Seit einer Woche herrschen außergewöhnliche Zustände am Bahnübergang gleich neben dem Wülknitzer Imprägnierwerk. Statt einer Automatik sperren zwei Mitarbeiter der Deutschen Bahn händisch die Schranken. Jedes Mal, wenn sich ein Zug auf der Strecke zwischen Riesa und Gröditz ankündigt, muss das Duo aktiv werden. Grund dafür ist ein Unfall vom vorigen Freitag.

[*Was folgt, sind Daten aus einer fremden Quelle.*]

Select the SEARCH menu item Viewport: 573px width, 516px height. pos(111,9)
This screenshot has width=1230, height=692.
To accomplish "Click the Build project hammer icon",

Dabei war ein 36-Jähriger mit seinem Mercedes-Lkw in eine der Schranken gekracht und hat dabei einen Schaden von etwa 10 000 Euro verursacht, hatte die Polizei mitgeteilt.
Inzwischen ist es am Bahnübergang kurz nach Viertel eins, und es naht die erste Zugdurchfahrt der zweiten Tageshälfte. Die Bahnmitarbeiter eilen von einem Andreaskreuz über die Straße zum anderen und machen das rot-weiße Absperrband fest. Zusätzlich platziert jeder einen dreibeinigen Aufsteller mit Zugsymbol, „Halt!“-Aufschrift und roter Baustellenleuchte auf die Straßenmitte.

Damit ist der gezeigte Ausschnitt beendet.